» The records:
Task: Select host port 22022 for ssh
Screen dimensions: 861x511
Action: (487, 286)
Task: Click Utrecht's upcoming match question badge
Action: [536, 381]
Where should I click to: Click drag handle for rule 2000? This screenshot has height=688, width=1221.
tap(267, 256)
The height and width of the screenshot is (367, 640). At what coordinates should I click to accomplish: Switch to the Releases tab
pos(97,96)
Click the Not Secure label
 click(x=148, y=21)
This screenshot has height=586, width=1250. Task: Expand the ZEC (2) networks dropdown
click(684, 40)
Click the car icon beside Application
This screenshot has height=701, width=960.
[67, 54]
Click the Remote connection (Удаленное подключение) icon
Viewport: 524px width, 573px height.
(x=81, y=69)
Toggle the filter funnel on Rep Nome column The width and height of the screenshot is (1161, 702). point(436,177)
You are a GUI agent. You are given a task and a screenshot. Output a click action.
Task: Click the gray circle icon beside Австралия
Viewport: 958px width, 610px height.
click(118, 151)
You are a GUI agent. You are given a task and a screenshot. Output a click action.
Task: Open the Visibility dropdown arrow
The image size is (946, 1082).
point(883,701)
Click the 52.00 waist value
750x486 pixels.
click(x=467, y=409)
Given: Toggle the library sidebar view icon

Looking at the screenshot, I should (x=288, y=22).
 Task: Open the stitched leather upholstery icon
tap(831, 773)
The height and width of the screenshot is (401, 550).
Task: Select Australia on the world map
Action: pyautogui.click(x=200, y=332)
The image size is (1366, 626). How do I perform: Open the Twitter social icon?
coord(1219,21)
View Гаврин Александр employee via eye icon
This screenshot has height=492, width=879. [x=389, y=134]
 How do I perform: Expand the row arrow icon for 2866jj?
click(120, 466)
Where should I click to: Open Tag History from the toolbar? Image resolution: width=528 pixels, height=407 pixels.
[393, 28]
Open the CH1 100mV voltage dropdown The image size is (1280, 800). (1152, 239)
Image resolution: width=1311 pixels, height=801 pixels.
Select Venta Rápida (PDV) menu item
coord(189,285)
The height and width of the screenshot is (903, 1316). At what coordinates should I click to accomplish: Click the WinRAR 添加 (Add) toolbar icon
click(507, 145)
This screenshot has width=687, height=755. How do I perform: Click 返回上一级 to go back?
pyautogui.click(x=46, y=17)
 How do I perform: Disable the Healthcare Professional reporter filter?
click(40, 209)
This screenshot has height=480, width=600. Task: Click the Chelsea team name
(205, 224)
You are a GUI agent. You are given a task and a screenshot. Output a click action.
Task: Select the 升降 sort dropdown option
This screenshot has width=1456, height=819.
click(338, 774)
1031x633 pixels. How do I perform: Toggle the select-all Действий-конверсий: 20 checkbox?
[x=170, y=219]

» Exercise objective: Among the lines above, list those that contain the word "beside".

» Task answer:
Click the car icon beside Application
Task: Click the gray circle icon beside Австралия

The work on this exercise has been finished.